До тех пор пока болезнь не приняла смертельного характера, люди надеются, что невидимые силы не будут безжалостны, и в дело идет все, чтобы смягчить их. Точно так же, как европейская семья истратит на врачей, хирургов, фармацевтов ради заболевшего все до последнего, первобытные люди лишаются всего, чем владеют, ради консультаций с колдунами, для подношений и жертв. «Если они видят отца или мать в смертельной опасности (на островах Фиджи), они не колеблются отрезать себе первую фалангу безымянного пальца, чтобы смягчить ярость своих божеств; если после этого первого жертвоприношения здоровье к больному не возвращается, они уродуют себя снова, при каждом кризисе отрезая себе по фаланге. Постепенно они ампутируют себе все пальцы и саму кисть, убежденные, что уж теперь-то жажда мести богов будет удовлетворена и выздоровление непременно наступит… Почти у всех дикарей, которых я видел на Вити Леву, не хватало одного или двух пальцев»[81].
В Южной Африке те же самые коллективные представления влекут за собой ту же манеру действовать. «Когда туземцы (басуто) серьезно заболевают, их кладут на землю, едва прикрывают старой дырявой циновкой, лишают всякого умелого и сердечного ухода.

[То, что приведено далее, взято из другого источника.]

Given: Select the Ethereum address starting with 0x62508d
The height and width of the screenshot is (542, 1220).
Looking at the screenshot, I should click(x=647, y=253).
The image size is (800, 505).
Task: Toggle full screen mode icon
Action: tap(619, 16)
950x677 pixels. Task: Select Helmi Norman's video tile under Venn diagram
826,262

Самые близкие их родственники, видимо, испытывают перед ними страх, или, как я подозреваю, скорее их лень велит им бояться забот, которых требует больной, и они держатся от него на расстоянии»[82]. Истина заключается в том, что они страшатся контакта с теми больными, которых они считают «осужденными». Казалис точно отметил, что эти больные включаются басуто в обширную категорию res sacrae. «Смерть и все то, что ей предшествует и немедленно за ней следует, в глазах этих народов является худшим из всех загрязнений. Таким образом, больные, лица, прикасавшиеся к ним, хоронившие труп или рывшие для него могилу, люди, которые по недосмотру ходят или сидят на могиле, самые близкие родственники покойного, убийцы, воины, убившие в сражении своих противников, считаются нечистыми. Так же относятся и к захваченным у врага животным, к городу, в котором свирепствует эпидемия, к народам, находящимся в состоянии войны или вражды, к посевам, которые поразила головня или разорила саранча, к домам или людям, в которые ударила молния»[83]. Это перечисление включает предметы, на которые обратился гнев невидимых сил: к ним относятся и больные, которые, как представляется, уже не должны выздороветь.

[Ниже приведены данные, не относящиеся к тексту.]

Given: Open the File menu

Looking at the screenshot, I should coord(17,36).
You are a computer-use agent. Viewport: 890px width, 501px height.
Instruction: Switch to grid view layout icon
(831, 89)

Людей, пораженных слепотой, не покидают, но поскольку несчастье роняет их в глазах окружающих, они падают очень низко. Среди бечуанов «будь он хоть одним из главных вождей, как только человек имеет несчастье ослепнуть, он больше, так сказать, не состоит в числе живых. Про него говорят: ошуле, он умер».
«Все-таки они заботятся о своих слепцах, то есть они дают им есть и пить, однако отказывают в уважении и почтении, которое оказывали раньше. Недавно один мочуана говорил: «…У нас ослепшему велят сидеть рядом с женщинами; он больше не входит в мужские советы. Однако мы не отказываем им в еде; в этом мы лучше коранна, которые, меняя жительство, никогда не разрешают слепым следовать за собой; они оставляют их в ограде [дома] с горшком молока, которого им едва хватит на один-два раза»[84].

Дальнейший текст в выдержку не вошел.